WORK TASK: The answer should be each line of the records that contains the word "Given"; please copy them all.
START MATERIAL TO PROCESS
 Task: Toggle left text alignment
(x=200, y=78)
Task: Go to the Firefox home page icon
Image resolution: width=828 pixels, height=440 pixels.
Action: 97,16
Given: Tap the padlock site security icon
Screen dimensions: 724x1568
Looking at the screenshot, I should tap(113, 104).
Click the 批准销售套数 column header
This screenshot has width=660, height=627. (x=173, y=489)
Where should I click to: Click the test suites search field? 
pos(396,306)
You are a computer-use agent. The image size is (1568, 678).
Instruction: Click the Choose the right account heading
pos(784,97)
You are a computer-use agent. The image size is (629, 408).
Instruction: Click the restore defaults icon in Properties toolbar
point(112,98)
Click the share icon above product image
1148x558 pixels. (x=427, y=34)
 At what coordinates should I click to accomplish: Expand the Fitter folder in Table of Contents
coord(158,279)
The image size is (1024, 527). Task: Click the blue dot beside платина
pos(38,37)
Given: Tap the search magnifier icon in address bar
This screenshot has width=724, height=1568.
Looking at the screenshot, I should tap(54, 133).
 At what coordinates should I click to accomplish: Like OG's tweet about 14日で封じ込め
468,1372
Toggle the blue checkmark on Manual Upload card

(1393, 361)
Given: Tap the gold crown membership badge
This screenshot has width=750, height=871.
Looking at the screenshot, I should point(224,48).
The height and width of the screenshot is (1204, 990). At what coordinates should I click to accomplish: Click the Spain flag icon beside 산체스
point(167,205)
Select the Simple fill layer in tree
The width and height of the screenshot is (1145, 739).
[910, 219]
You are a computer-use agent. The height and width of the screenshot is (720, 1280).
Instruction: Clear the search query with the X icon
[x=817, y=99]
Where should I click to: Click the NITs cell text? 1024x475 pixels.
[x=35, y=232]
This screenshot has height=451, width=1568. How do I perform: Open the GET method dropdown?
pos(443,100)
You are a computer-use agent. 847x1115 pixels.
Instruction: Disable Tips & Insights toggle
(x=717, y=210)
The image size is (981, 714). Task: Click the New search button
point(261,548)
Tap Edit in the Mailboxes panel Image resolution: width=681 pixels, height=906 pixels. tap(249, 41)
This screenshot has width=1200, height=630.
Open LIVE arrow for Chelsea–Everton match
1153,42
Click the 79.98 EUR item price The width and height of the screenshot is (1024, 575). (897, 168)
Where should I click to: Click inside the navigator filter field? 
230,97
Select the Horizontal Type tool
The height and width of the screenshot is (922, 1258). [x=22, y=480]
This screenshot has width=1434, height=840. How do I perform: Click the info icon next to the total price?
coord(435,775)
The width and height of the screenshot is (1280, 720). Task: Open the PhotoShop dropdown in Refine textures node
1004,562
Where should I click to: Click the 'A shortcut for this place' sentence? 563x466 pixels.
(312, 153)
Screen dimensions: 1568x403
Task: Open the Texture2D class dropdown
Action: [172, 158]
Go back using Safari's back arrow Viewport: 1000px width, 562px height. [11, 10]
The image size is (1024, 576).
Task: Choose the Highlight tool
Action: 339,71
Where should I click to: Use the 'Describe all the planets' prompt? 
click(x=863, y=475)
END MATERIAL TO PROCESS
ANSWER SPACE:
Given: Tap the padlock site security icon
Given: Tap the search magnifier icon in address bar
Given: Tap the gold crown membership badge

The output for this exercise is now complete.